Quite a few couples don’t do the legal paperwork at the ceremony, for a variety of reasons: sometimes there are just logistical issues that make it impossible or difficult at the ceremony, sometimes outside deadlines make the legal paperwork necessary at a different time than the ceremony (as in this case), or maybe just the couple don’t feel like spending time on legal paperwork when it takes them away from their families and friends celebrating with them.
Seriously, would the OP still be upset if they’d gone to the courthouse with their paperwork two days before the wedding ceremony? Would the marriage then be a sham? Would the OP still feel like a ‘prop’ rather than, I don’t know, a parent celebrating a life event with their child?
Maybe this is another way to put it. Would the OP have preferred that the couple had told everyone they got married back in the spring, and refused to have any kind of celebration with their families because that would be a sham? Really? You’d seriously prefer not to celebrate your son’s marriage with him?
And, I can’t help but notice that the OP’s wife’s first husband is evidently still alive. If they want to take a very traditional view of wedding ceremonies, they might have to wonder about whether their marriage is a sham; after all ‘until death to us part’ was traditionally taken seriously.
I suspect you’re projecting a bit yourself, frankly, given that I explicitly said people would be happy for you. But a lot of people who are planning a wedding, they don’t just want people to be happy for them–they want people to be excited for them. Unfortunately, when you’ve already been treating someone as married in every way, it’s just not all that exciting when they finally decide to throw a party to celebrate being married. Like I’ve said, I’ve seen a lot of hurt feelings over the subject over the years.
That’s the reason people are speculating that the brothers and father in the OP’s situation wouldn’t have gone to the wedding if they’d known PS was already married. People will go to a lot more hassle and expense for “OMG, you’re getting MARRIED!!!” than they will for “Oh, y’all are getting around to having a party to celebrate being married, cool.”
A religious ceremony is not for show; it’s to fulfill the sacrament in a lawful way in whatever tradition or denomination it is taking place in.
It seems that different people seem to place different amounts of value on the “legal paperwork” part of a marriage. Is there no difference between an engaged couple and a legally married couple in your mind? Is there no difference between calling off a wedding and getting a divorce?

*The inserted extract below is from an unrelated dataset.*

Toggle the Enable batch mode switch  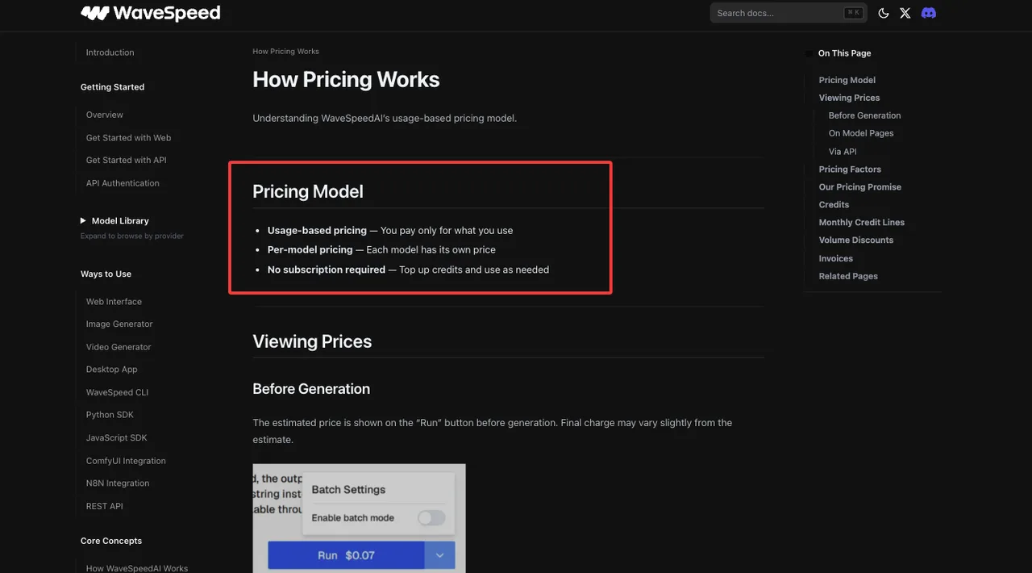click(431, 518)
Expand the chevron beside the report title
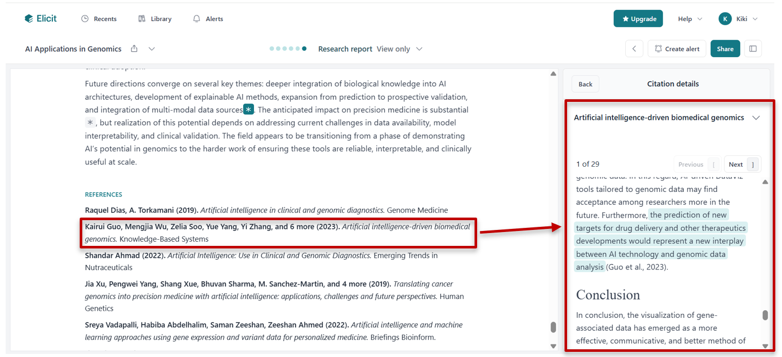 coord(152,49)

My interpretation in reading this thread is that the OP feels that there IS some significance to the “legal paperwork” part of the marriage, and that it is important enough of a detail to mention to your family, the family who you are asking to help out with your wedding. It seems clear to me that the OP has no problem with there being a gap in time between the legal paperwork and wedding ceremonies so much, rather the OP is upset that he was not even informed of the legal paperwork having been done.